Oído esto por Muhammad Almanzor, mandó que al otro día por la mañana, compareciese en su presencia aquél rústico y encargó al mercader de joyas que volviese a verlo a la misma hora.
Llegados, pues, el uno y el otro a la hora que se les mandó, el amirí dijo al rústico, estando presente el mercader:
-Sábete que yo he perdido lo que tú te has hallado, ¿qué has hecho de ello?
El rústico respondió:
– Aquí está, señor mío; y dándose un golpecito en el zaragüel, dejó caer la bolsa, a cuya vista el mercader dió un grito de alegría y no le faltó mucho para enloquecer de contento.
-Cuéntanos como ha pasado ésto; dijo Muhammad Almanzor al rústico, el cual respondió:
– Trabajaba yo en mi huerto, debajo de una palma, cuando pasando un buitre, dejó caer a mis pies esa bolsa.
La recogí, y admirándome de su primor, dije para mí:
» Acaso el ave la habrá arrebatado del alcázar vecino».

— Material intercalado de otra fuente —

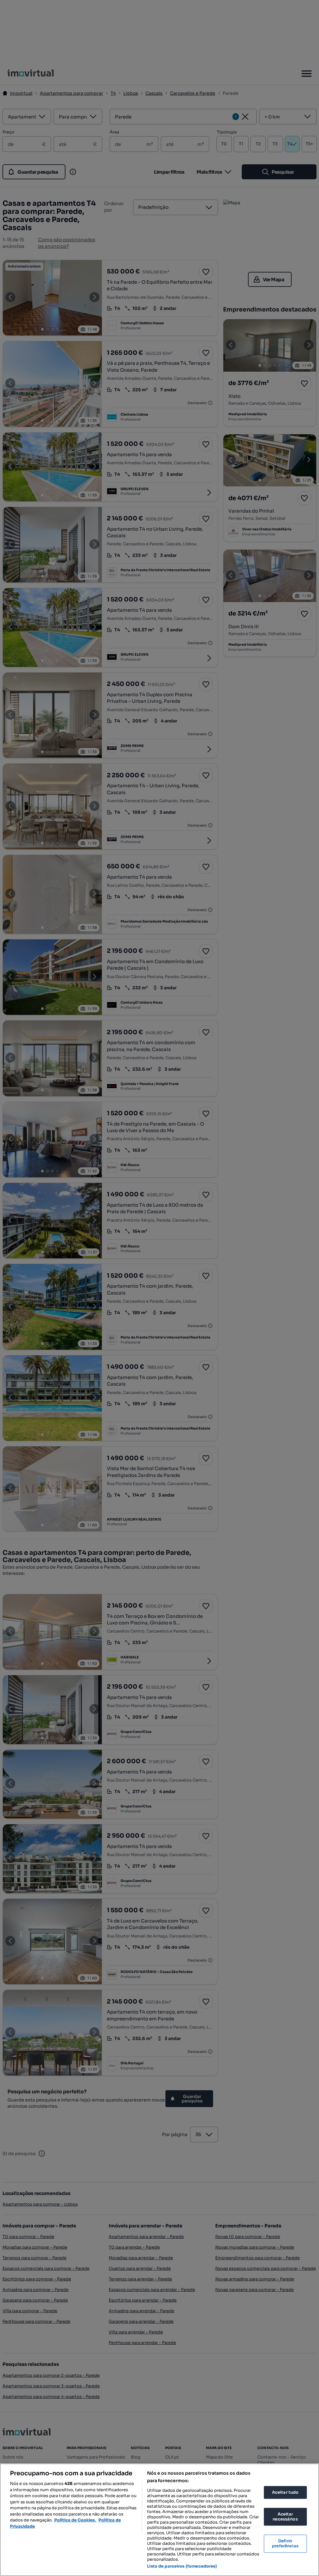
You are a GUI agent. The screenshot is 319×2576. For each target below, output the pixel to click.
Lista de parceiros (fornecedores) (182, 2566)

Guardéla, pues, con intención de restituirla, pero mi pobreza me incitó a tomar de la bolsa diez mizcales para socorrerme con ellos y aunque confieso que hice mal, me disculpé a mí mismo, reflexionando que esa cantidad sería lo menos con que la generosidad de mi señor me gratificaría por mi hallazgo.
Admiróse Abi Amir de lo que oía y dijo al joyero:
– Recoge tu bolsa y examinala bien.
Dime si lo que hay en ella es lo mismo que yo te entregé.
Hizoló así el mercader y dijo a Muhammad Almanzor :
– En verdad, señor mío, que nada falta de ello, sino los dinares que él mismo confiesa haber tomado y que ya se los doy por regalados.
Replicóle Muhammad:
– Yo no puedo consentir que este caso uses de largueza, ni quiero disminuirte un punto de tu alegría, sino que tu satisfacción y el premio de la honradez de este buen hombre sean completos.
Dicho esto, mandó que se diesen al mercader diez dinares en vez de los diez miztcales que había metidos en la bolsa, y otros diez al hortelano en recompensa de su tardanza en gastar el rico hallazgo que la fortuna puso en sus manos y añadió:
– Si yo empecé por preguntarte lo que habías hecho con la bolsa, antes de averiguar si la habías tomado, fue para poderte dar mayor galardón, premiando tu buena fe.
El mercader, tan satisfecho de haber recobrado su hacienda, cuando admirado de la sagacidad de Muhammad, no se cansaba de darle las gracias y le dijo:
– ¡Por Allah!, oh, señor mío, que con ser tan celebrado tu nombre por todos los países, aún no ha llegado a saberse en ellos toda la grandeza de tu gobierno, ni había oído decir que tú mandabas sobre las aves de tus señoríos como mandas sobre los hombres y que ellas no esquivan tu poder, sino que respetan hasta tu vecindad.
Rióse Muhammad al oír esto y afectando modestia, dijo al joyero:
– Modérate en tus palabras, y Allah te perdone.